Probing Genomic Aspects of the Multi-Host Pathogen Clostridium perfringens Reveals Significant Pangenome Diversity, and a Diverse Array of Virulence Factors

Abstract

Clostridium perfringens is an important cause of animal and human infections, however information about the genetic makeup of this pathogenic bacterium is currently limited. In this study, we sought to understand and characterise the genomic variation, pangenomic diversity, and key virulence traits of 56 C. perfringens strains which included 51 public, and 5 newly sequenced and annotated genomes using Whole Genome Sequencing. Our investigation revealed that C. perfringens has an "open" pangenome comprising 11667 genes and 12.6% of core genes, identified as the most divergent single-species Gram-positive bacterial pangenome currently reported. Our computational analyses also defined C. perfringens phylogeny (16S rRNA gene) in relation to some 25 Clostridium species, with C. baratii and C. sardiniense determined to be the closest relatives. Profiling virulence-associated factors confirmed presence of well-characterised C. perfringens-associated exotoxins genes including α-toxin (plc), enterotoxin (cpe), and Perfringolysin O (pfo or pfoA), although interestingly there did not appear to be a close correlation with encoded toxin type and disease phenotype. Furthermore, genomic analysis indicated significant horizontal gene transfer events as defined by presence of prophage genomes, and notably absence of CRISPR defence systems in >70% (40/56) of the strains. In relation to antimicrobial resistance mechanisms, tetracycline resistance genes (tet) and anti-defensins genes (mprF) were consistently detected in silico (tet: 75%; mprF: 100%). However, pre-antibiotic era strain genomes did not encode for tet, thus implying antimicrobial selective pressures in C. perfringens evolutionary history over the past 80 years. This study provides new genomic understanding of this genetically divergent multi-host bacterium, and further expands our knowledge on this medically and veterinary important pathogen.

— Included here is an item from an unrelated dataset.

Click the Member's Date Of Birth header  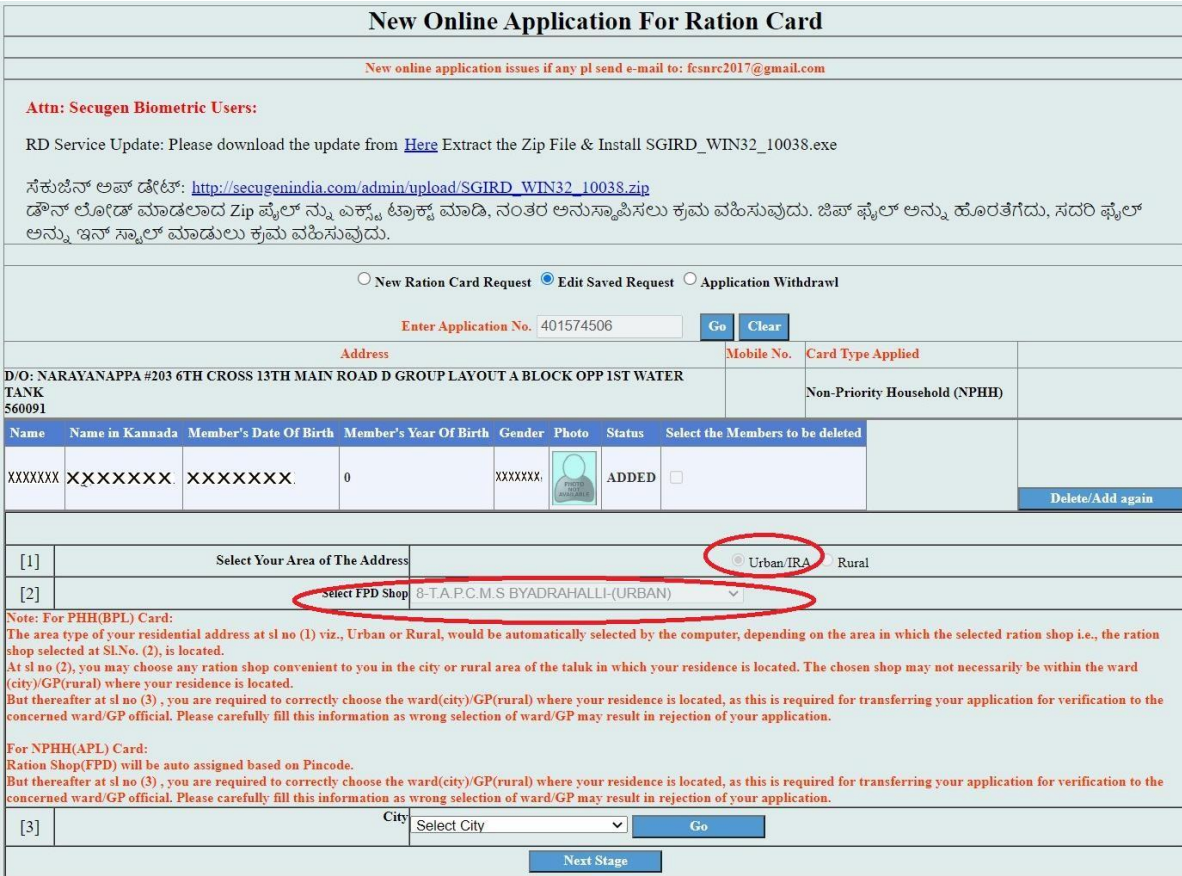260,433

Keywords: Clostridial infection; Clostridium perfringens; antimicrobial resistance; exotoxins; genomics; pangenome; whole genome sequencing.

Figure 1

16S rRNA phylogeny of representative Clostridium species (25) and C. perfringens. (A) Maximum-likelihood phylogenetic tree of C. perfringens strains and representative Clostridium species (25) based on 16S rRNA genes with aLRT branch support values displayed. (B) Neighbour-joining phylogeny based on 16S rRNA genes supported by 1000 bootstrap replicates based on 1585 sites. Clusters 1 and 2 were assigned for description purposes. Branch support values >70 are shown on the nodes.

Figure 2

Visualisation and statistics of C. perfringens pangenome. (A) Core and accessory genes statistics. (B) Frequency bar graphs of number of identical genes against number of genomes. (C) Number of new genes and unique genes along pangenome computation. (D) Number of conserved genes and total genes along pangenome calculation. (E) Linearised pangenomic view of 56 C. perfringens isolates. Green cells represent syntenies aligned next to Neighbour-Joining core-genome based phylogenetic tree.

Figure 3

Genome comparison and core-genome phylogeny of C. perfringens. Core-genome based Neighbour-Joining (NJ) phylogeny of 56 isolates. Branch support values >70 (based on 1,000 bootstrap replicates) are shown on the nodes. Categories of metadata were displayed for comparison. MJR7757A is assigned to Clade 4 although it is distant from the rest of JFP isolates.

Figure 4

Functional annotation (COG) of C. perfringens core and accessory genomes. (A) Core genome functional annotation. (B) Accessory genome functional annotation. The smaller-scale grey-background charts show the percentage of gene count of each functional class in both core and accessory genomes corresponding to the functional categories. Non-matching genes (unclassified) are not included in the statistics.

Figure 5

Virulence-associated potentials in C. perfringens genomes and plasmids. Heat-map visualising exotoxins, antimicrobial resistance, prophage profiles, and CRISPR counts of 56 C. perfringens genomes. Presence of genes are indicated by cell colours: grey (absence); red, blue, and yellow (presence). Purple-labelled isolates indicate historical isolates (pre-antibiotic era).